Fig. 1. Chemical probes for interrogating RNA structures.

a, Targets of different chemical probes on RNA, including dimethyl sulfate (DMS), α-ketoaldehydes (such as Glyoxal and N₃-kethoxal), 1-ethyl-3-(3-dimethylaminopropyl)carbodiimide (EDC), selective 2′-hydroxyl acylation analysed by primer extension (SHAPE) reagents, hydroxyl radicals and nicotinoyl azide (NAz). Sites of chemical modification by probes measuring the pairing status of nucleobases (circles), the solvent accessibility of RNA residues (stars) and the flexibility of the RNA backbone (pentagons) are marked. b, Psoralen interacts with uridines on opposite strands of an RNA duplex and mediates cross-linking of the two strands upon long-wave UV irradiation (365 nm).
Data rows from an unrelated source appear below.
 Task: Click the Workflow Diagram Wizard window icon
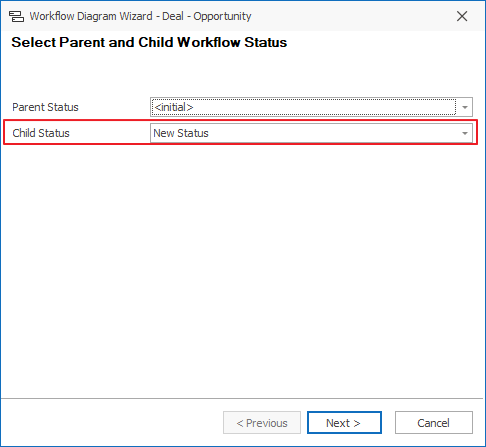tap(16, 16)
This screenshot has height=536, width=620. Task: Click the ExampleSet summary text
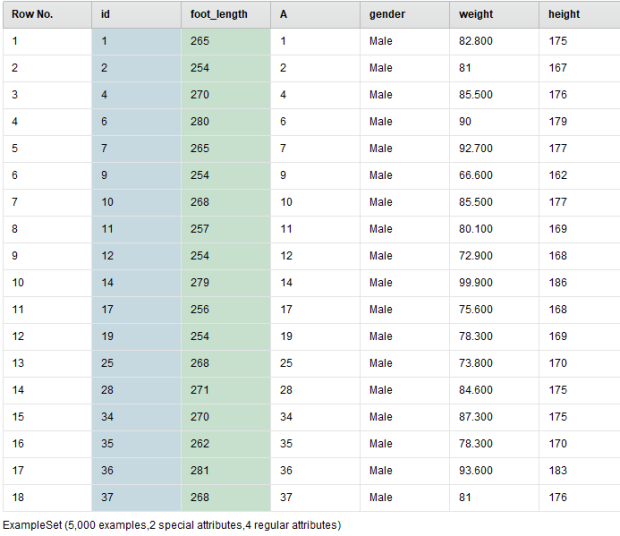[x=172, y=525]
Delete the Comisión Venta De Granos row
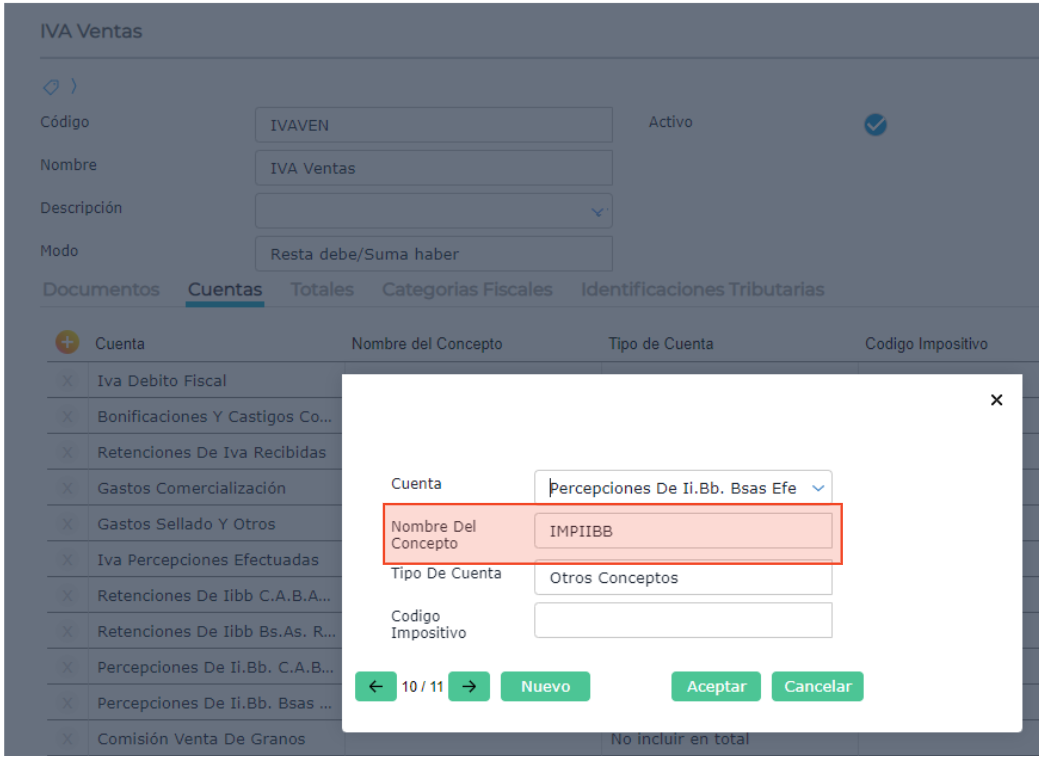 click(x=69, y=740)
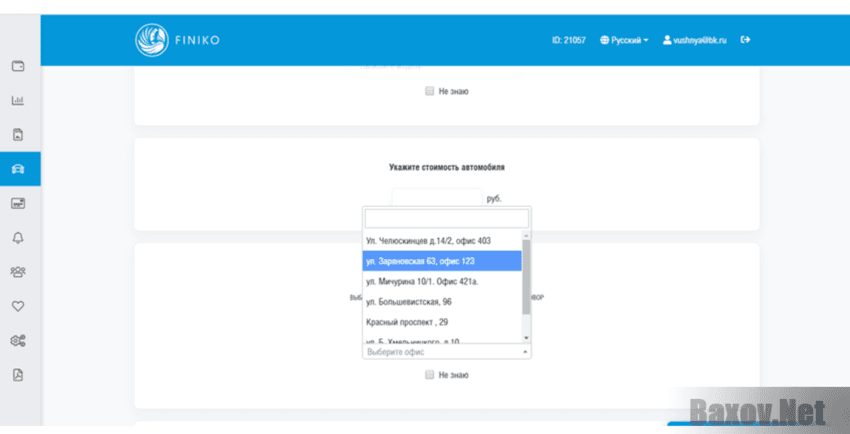Open the notifications bell icon
The image size is (850, 434).
[18, 237]
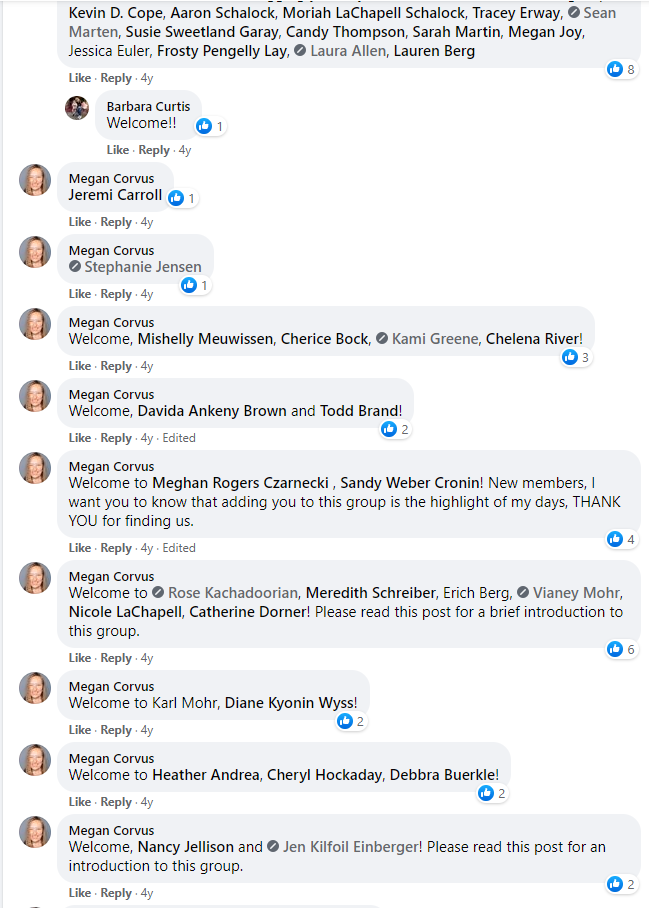Viewport: 649px width, 908px height.
Task: Open like reactions on Barbara Curtis's Welcome comment
Action: 210,126
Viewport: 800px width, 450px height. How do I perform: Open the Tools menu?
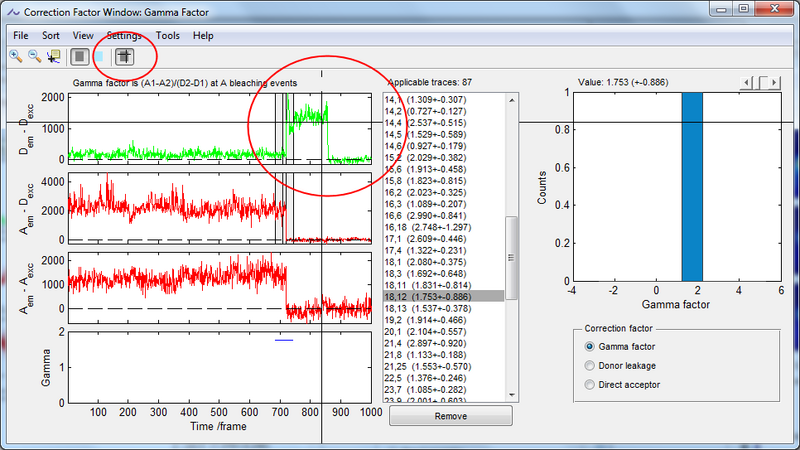tap(168, 35)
Cross-linking can occur both intramolecularly and intermolecularly. c, The reaction of bifunctional acylating compounds, such as trans-bis-isatoic anhydride (TBIA) and spatial 2′-hydroxyl acylation reversible cross-linking (SHARC) reagents, results in cross-links between structurally flexible nucleotides that are spatially proximal to each other. Cross-linking can occur both intramolecularly and intermolecularly. d, Upon long-wave UV irradiation, NHS-diazirine cross-links RNA nucleotides and amino acids (usually lysine) of interacting proteins at the RNA–protein interaction interface.